Nabil Karoui a répondu au Point depuis sa prison, où son avocat lui a lu nos questions. L’homme d’affaires lui a ensuite dicté ses réponses et l’avocat nous a transmis ses notes.
Le Point : Quelles sont vos conditions de détention ?
Nabil Karoui : Elles sont correctes. Quand je me lève, le matin, je fais du sport, après je rencontre mes avocats. Une fois par semaine, je vois ma famille à travers une vitre. À 16 heures, ils ferment la cellule où j’ai la télé et des conditions d’hygiène correctes. Je la partage avec deux détenus de droit commun. Cela reste une prison. Je ne peux pas savoir si mes conditions sont différentes, car je suis totalement isolé et je ne vois pas les autres détenus.
Quelles sont les raisons de votre arrestation ?

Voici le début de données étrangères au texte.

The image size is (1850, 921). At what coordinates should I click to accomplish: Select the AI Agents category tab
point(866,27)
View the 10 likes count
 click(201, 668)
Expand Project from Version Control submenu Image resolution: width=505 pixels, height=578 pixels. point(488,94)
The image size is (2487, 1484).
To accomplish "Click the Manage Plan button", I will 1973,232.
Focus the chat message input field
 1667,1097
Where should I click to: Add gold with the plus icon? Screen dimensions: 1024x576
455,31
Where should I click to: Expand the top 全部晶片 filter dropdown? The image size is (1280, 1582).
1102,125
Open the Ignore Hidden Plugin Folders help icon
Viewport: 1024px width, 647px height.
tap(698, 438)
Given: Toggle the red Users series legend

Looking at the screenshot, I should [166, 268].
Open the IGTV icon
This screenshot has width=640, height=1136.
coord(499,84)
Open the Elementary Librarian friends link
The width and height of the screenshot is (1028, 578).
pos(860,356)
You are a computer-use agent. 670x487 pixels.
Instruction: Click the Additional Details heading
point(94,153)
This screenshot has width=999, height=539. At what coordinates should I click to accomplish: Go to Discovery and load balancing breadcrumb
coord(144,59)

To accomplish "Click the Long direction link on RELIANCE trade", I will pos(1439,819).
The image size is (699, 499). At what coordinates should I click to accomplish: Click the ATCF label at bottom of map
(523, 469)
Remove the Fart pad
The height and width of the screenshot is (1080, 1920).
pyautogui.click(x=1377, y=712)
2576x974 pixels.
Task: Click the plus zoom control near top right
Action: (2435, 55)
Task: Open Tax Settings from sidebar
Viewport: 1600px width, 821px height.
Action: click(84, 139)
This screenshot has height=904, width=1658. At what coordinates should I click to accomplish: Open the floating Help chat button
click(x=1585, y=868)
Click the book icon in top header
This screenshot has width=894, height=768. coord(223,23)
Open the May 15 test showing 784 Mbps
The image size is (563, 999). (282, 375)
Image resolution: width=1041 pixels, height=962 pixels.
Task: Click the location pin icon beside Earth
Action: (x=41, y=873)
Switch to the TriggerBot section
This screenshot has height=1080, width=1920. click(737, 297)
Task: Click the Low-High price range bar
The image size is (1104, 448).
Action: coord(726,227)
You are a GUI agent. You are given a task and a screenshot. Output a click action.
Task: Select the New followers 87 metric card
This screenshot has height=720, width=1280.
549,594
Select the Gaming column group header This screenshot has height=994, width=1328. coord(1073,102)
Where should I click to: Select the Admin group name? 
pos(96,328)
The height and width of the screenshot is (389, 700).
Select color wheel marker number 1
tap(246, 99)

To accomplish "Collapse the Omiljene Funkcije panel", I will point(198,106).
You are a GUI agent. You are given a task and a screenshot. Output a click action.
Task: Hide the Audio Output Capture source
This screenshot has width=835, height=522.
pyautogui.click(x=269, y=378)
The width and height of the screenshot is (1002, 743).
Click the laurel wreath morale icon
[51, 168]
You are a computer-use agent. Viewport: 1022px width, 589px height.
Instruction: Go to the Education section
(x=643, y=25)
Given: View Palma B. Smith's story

Le chef du gouvernement, Youssef Chahed, ainsi que ses alliés islamistes m’ont incarcéré illégalement pour que je ne puisse pas faire ma campagne pour les élections présidentielle et législatives. Cependant et malgré tout ce que j’ai subi, je suis au second tour. Cela revient à dire que, aujourd’hui, sans faire campagne et ayant subi tout ce harcèlement ainsi que les pressions dont a souffert mon équipe à l’extérieur, n’ayant pas pu apparaître comme les autres candidats dans les médias pour expliquer mon programme et mes idées aux électeurs, je suis quand même au second tour. Je représente donc un poids électoral et politique, je suis une réalité dans la Tunisie d’aujourd’hui.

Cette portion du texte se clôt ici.